> **PASSAGE SHOWN**

AFAIK there is no REST API providing this functionality directly. So, I am using restore for this (there are other ways but those don’t guarantee transactional consistency and are more complicated) via Create request.
Since it is not possible to turn off short time backup (retention has to be at least 1 day) it should be reliable. I am using current time for ‘properties.restorePointInTime’ property in request. This works fine for most databases. But one db returns me this error (from async operation request):
"error": {
"code": "BackupSetNotFound",
"message": "No backups were found to restore the database to the point in time 6/14/2021 8:20:00 PM (UTC). Please contact support to restore the database."
}
I know I am not out of range because if the restore time is before ‘earliestRestorePoint’ (this can be found in GET request on managed database) or in future I get ‘PitrPointInTimeInvalid’ error. Nevertheless, I found some information that I shouldn’t use current time but rather current time - 6 minutes at most. This is also true if done via Azure Portal (where it fails with the same error btw) which doesn’t allow to input time newer than current - 6 minutes. After few tries, I found out that current time - circa 40 minutes starts to work fine. But 40 minutes is a lot and I didn’t find any way to find out what time works before I try and wait for result of async operation.
My question is: Is there a way to find what is the latest time possible for restore?
Or is there a better way to do ‘copy’ of managed database which guarantees transactional consistency and is reasonably quick?
EDIT:
The issue I was describing was reported to MS. It was occuring when:
there is a custom time zone format e.g. UTC + 1 hour.
Backups are skipped for the source database at the desired point in time because the database is inactive (no active transactions).
This should be fixed as of now (25th of August 2021) and I were not able to reproduce it with current time - 10 minutes. Also I was told there should be new API which would allow to make copy without using PITR (no sooner than 1Q/22).
To answer your first question "Is there a way to find what is the latest time possible for restore?"
Yes. Via SQL. The only way to find this out is by using extended event (XEvent) sessions to monitor backup activity.
Process to start logging the backup_restore_progress_trace extended event and report on it is described here https://learn.microsoft.com/en-us/azure/azure-sql/managed-instance/backup-activity-monitor
Including the SQL here in case the link goes stale.

> **WRITTEN REQUEST 1**
Render the lines of data, from the first one through the line containing "Areasq mi [513, 37]", as a Markdown table with the columns Row and Line. Number each row and omit blank lines.
> **WRITTEN REQUEST 2**
Carry the forum thread about finding the latest restore point for an Azure SQL managed database further from where it stops.

[Data lines]

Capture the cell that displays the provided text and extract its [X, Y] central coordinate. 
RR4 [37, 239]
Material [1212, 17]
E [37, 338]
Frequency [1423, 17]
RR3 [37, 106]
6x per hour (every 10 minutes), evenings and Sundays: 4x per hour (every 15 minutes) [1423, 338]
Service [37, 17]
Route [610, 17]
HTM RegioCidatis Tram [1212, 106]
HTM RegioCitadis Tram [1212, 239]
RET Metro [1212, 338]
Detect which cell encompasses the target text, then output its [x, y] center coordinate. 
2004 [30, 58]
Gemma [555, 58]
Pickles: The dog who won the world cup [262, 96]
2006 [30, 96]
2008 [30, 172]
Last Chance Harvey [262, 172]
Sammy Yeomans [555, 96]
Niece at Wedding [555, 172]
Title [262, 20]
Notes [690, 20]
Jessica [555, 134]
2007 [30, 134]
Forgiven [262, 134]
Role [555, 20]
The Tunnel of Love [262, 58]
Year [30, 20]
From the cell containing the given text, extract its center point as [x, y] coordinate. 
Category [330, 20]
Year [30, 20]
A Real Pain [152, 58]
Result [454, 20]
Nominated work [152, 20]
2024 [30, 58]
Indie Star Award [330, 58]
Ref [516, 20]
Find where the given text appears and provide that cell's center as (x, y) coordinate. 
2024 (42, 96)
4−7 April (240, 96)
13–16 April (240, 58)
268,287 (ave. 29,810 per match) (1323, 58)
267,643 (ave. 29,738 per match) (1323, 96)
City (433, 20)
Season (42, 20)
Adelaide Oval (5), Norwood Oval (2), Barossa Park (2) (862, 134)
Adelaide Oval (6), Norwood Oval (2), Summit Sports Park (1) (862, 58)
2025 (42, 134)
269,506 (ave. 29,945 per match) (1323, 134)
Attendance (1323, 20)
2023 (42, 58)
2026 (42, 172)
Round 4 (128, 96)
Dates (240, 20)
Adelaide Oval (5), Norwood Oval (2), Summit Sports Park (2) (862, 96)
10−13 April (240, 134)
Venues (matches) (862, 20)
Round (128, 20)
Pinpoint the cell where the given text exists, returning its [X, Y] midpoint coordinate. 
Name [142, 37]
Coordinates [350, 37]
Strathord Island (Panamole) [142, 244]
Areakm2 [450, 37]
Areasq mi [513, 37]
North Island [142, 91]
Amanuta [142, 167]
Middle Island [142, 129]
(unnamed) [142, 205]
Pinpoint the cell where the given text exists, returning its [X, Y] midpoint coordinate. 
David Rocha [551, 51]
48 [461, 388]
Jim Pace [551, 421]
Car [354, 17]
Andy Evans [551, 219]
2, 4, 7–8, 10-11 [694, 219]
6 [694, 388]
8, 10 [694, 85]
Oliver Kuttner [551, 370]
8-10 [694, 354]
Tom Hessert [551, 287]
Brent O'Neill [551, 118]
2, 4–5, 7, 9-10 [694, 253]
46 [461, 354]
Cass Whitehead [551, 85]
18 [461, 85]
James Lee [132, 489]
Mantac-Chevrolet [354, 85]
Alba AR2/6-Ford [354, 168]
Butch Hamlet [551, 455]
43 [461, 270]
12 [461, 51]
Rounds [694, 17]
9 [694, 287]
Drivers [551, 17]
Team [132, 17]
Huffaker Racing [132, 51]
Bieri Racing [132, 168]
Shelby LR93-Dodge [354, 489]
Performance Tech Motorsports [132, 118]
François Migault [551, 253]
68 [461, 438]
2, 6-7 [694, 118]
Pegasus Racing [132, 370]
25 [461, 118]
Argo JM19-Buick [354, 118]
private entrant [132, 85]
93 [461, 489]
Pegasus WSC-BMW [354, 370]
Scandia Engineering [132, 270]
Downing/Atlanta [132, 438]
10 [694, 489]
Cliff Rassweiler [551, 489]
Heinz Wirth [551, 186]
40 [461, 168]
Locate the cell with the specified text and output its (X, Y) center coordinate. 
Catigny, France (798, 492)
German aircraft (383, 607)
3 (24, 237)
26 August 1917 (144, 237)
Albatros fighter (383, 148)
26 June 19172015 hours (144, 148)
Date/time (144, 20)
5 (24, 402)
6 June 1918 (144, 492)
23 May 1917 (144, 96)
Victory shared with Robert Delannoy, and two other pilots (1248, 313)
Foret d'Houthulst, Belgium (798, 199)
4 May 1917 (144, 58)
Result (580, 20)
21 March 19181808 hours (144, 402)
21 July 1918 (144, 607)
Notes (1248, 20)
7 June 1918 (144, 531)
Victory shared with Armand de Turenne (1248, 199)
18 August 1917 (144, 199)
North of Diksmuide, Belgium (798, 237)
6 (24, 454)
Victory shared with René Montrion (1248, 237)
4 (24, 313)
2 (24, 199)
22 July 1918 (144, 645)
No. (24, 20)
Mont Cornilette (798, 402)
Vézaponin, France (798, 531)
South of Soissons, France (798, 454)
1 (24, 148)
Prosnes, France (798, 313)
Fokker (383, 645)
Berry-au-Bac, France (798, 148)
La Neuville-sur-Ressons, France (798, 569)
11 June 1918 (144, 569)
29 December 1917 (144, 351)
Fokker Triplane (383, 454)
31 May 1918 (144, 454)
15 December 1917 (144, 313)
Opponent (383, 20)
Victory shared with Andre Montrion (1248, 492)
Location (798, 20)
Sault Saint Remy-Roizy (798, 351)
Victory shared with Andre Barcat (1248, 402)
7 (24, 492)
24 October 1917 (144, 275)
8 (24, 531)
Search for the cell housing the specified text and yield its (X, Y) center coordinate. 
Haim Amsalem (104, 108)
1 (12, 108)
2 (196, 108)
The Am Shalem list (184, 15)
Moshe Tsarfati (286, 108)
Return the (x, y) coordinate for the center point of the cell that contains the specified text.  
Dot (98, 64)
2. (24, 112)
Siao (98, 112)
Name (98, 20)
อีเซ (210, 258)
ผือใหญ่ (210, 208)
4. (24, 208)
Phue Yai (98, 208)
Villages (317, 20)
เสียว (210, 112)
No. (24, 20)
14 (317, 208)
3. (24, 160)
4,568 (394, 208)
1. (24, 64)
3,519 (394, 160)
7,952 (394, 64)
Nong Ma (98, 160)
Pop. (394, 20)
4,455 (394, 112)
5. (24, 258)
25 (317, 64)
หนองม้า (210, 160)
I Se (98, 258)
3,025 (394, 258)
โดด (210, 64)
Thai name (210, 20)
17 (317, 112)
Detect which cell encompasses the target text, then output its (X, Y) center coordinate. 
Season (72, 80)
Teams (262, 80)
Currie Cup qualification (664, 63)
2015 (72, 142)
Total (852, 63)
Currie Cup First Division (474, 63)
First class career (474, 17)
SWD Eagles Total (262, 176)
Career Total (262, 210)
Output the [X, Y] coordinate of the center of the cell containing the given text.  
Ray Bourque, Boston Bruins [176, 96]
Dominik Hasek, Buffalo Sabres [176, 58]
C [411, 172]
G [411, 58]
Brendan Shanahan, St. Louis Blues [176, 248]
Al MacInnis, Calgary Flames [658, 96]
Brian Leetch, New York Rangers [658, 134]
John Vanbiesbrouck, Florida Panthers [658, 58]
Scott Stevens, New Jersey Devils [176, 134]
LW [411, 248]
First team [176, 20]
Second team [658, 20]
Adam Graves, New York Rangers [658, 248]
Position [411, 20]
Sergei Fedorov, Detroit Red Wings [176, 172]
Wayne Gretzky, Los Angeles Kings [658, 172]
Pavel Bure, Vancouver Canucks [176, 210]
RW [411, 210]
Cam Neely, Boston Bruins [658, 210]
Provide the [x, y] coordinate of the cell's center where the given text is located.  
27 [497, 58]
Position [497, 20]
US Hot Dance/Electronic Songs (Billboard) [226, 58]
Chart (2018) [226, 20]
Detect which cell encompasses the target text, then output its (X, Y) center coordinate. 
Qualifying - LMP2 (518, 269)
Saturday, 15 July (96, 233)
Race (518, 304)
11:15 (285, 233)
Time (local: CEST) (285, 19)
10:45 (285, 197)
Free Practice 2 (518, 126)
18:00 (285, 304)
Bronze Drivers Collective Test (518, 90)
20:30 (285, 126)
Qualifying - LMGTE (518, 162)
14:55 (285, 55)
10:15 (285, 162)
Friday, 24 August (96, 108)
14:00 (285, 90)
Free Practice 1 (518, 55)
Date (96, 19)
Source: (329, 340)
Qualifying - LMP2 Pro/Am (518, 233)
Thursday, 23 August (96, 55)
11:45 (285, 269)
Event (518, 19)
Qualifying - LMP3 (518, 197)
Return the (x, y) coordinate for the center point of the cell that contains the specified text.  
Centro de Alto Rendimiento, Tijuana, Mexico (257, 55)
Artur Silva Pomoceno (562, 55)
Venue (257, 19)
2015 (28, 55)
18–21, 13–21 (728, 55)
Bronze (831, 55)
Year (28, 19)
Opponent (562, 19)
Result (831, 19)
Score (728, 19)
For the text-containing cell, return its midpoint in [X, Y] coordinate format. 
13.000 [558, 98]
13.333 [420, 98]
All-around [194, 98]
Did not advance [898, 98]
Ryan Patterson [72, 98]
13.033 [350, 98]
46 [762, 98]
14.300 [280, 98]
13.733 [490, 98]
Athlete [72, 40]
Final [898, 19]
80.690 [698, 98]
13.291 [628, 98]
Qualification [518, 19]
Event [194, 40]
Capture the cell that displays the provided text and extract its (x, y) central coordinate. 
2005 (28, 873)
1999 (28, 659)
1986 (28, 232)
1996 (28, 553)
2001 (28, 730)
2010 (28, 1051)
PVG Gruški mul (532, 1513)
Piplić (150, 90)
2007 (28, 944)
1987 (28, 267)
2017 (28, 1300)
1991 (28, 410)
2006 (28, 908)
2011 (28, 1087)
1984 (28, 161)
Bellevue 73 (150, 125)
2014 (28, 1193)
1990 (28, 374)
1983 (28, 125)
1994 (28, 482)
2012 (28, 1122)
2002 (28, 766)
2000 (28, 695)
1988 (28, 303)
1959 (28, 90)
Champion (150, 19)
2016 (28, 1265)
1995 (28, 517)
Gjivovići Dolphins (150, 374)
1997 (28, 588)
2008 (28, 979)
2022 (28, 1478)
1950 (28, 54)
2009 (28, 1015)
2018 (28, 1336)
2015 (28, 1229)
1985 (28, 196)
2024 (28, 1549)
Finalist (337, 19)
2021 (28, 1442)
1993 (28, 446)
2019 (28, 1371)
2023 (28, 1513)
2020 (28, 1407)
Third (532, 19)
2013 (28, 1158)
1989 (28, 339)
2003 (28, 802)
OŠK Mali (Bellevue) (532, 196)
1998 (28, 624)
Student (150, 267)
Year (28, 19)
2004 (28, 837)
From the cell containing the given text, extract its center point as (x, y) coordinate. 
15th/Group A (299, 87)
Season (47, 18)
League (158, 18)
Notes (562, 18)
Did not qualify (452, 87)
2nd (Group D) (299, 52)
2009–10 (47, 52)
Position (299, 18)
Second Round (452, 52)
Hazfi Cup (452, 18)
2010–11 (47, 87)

> **EXERCISE RESULT 1**
| Row | Line |
|---|---|
| 1 | Capture the cell that displays the provided text and extract its [X, Y] central coordinate.  |
| 2 | RR4 [37, 239] |
| 3 | Material [1212, 17] |
| 4 | E [37, 338] |
| 5 | Frequency [1423, 17] |
| 6 | RR3 [37, 106] |
| 7 | 6x per hour (every 10 minutes), evenings and Sundays: 4x per hour (every 15 minutes) [1423, 338] |
| 8 | Service [37, 17] |
| 9 | Route [610, 17] |
| 10 | HTM RegioCidatis Tram [1212, 106] |
| 11 | HTM RegioCitadis Tram [1212, 239] |
| 12 | RET Metro [1212, 338] |
| 13 | Detect which cell encompasses the target text, then output its [x, y] center coordinate.  |
| 14 | 2004 [30, 58] |
| 15 | Gemma [555, 58] |
| 16 | Pickles: The dog who won the world cup [262, 96] |
| 17 | 2006 [30, 96] |
| 18 | 2008 [30, 172] |
| 19 | Last Chance Harvey [262, 172] |
| 20 | Sammy Yeomans [555, 96] |
| 21 | Niece at Wedding [555, 172] |
| 22 | Title [262, 20] |
| 23 | Notes [690, 20] |
| 24 | Jessica [555, 134] |
| 25 | 2007 [30, 134] |
| 26 | Forgiven [262, 134] |
| 27 | Role [555, 20] |
| 28 | The Tunnel of Love [262, 58] |
| 29 | Year [30, 20] |
| 30 | From the cell containing the given text, extract its center point as [x, y] coordinate.  |
| 31 | Category [330, 20] |
| 32 | Year [30, 20] |
| 33 | A Real Pain [152, 58] |
| 34 | Result [454, 20] |
| 35 | Nominated work [152, 20] |
| 36 | 2024 [30, 58] |
| 37 | Indie Star Award [330, 58] |
| 38 | Ref [516, 20] |
| 39 | Find where the given text appears and provide that cell's center as (x, y) coordinate.  |
| 40 | 2024 (42, 96) |
| 41 | 4−7 April (240, 96) |
| 42 | 13–16 April (240, 58) |
| 43 | 268,287 (ave. 29,810 per match) (1323, 58) |
| 44 | 267,643 (ave. 29,738 per match) (1323, 96) |
| 45 | City (433, 20) |
| 46 | Season (42, 20) |
| 47 | Adelaide Oval (5), Norwood Oval (2), Barossa Park (2) (862, 134) |
| 48 | Adelaide Oval (6), Norwood Oval (2), Summit Sports Park (1) (862, 58) |
| 49 | 2025 (42, 134) |
| 50 | 269,506 (ave. 29,945 per match) (1323, 134) |
| 51 | Attendance (1323, 20) |
| 52 | 2023 (42, 58) |
| 53 | 2026 (42, 172) |
| 54 | Round 4 (128, 96) |
| 55 | Dates (240, 20) |
| 56 | Adelaide Oval (5), Norwood Oval (2), Summit Sports Park (2) (862, 96) |
| 57 | 10−13 April (240, 134) |
| 58 | Venues (matches) (862, 20) |
| 59 | Round (128, 20) |
| 60 | Pinpoint the cell where the given text exists, returning its [X, Y] midpoint coordinate.  |
| 61 | Name [142, 37] |
| 62 | Coordinates [350, 37] |
| 63 | Strathord Island (Panamole) [142, 244] |
| 64 | Areakm2 [450, 37] |
| 65 | Areasq mi [513, 37] |

> **EXERCISE RESULT 2**
This is for storing in the ring buffer (max last 1000 records):
CREATE EVENT SESSION [Verbose backup trace] ON SERVER
ADD EVENT sqlserver.backup_restore_progress_trace(
WHERE (
[operation_type]=(0) AND (
[trace_message] like '%100 percent%' OR
[trace_message] like '%BACKUP DATABASE%' OR [trace_message] like '%BACKUP LOG%'))
)
ADD TARGET package0.ring_buffer
WITH (MAX_MEMORY=4096 KB,EVENT_RETENTION_MODE=ALLOW_SINGLE_EVENT_LOSS,
MAX_DISPATCH_LATENCY=30 SECONDS,MAX_EVENT_SIZE=0 KB,MEMORY_PARTITION_MODE=NONE,
TRACK_CAUSALITY=OFF,STARTUP_STATE=ON)
ALTER EVENT SESSION [Verbose backup trace] ON SERVER
STATE = start;
Then to see output of all backup events:
WITH
a AS (SELECT xed = CAST(xet.target_data AS xml)
FROM sys.dm_xe_session_targets AS xet
JOIN sys.dm_xe_sessions AS xe
ON (xe.address = xet.event_session_address)
WHERE xe.name = 'Verbose backup trace'),
b AS(SELECT
d.n.value('(#timestamp)[1]', 'datetime2') AS [timestamp],
ISNULL(db.name, d.n.value('(data[#name="database_name"]/value)[1]', 'varchar(200)')) AS database_name,
d.n.value('(data[#name="trace_message"]/value)[1]', 'varchar(4000)') AS trace_message
FROM a
CROSS APPLY xed.nodes('/RingBufferTarget/event') d(n)
LEFT JOIN master.sys.databases db
ON db.physical_database_name = d.n.value('(data[#name="database_name"]/value)[1]', 'varchar(200)'))
SELECT * FROM b
NOTE: This tip came to me via Microsoft support when I had the same issue of point in time restores failing what seemed like randomly. They do not give any SLA for log backups. I found that on a busy database the log backups seemed to happen every 5-10 minutes but on a quiet database hourly. Recovery of a database this way can be slow depending on number of transaction logs and amount of activity to replay etc. (https://learn.microsoft.com/en-us/azure/azure-sql/database/recovery-using-backups)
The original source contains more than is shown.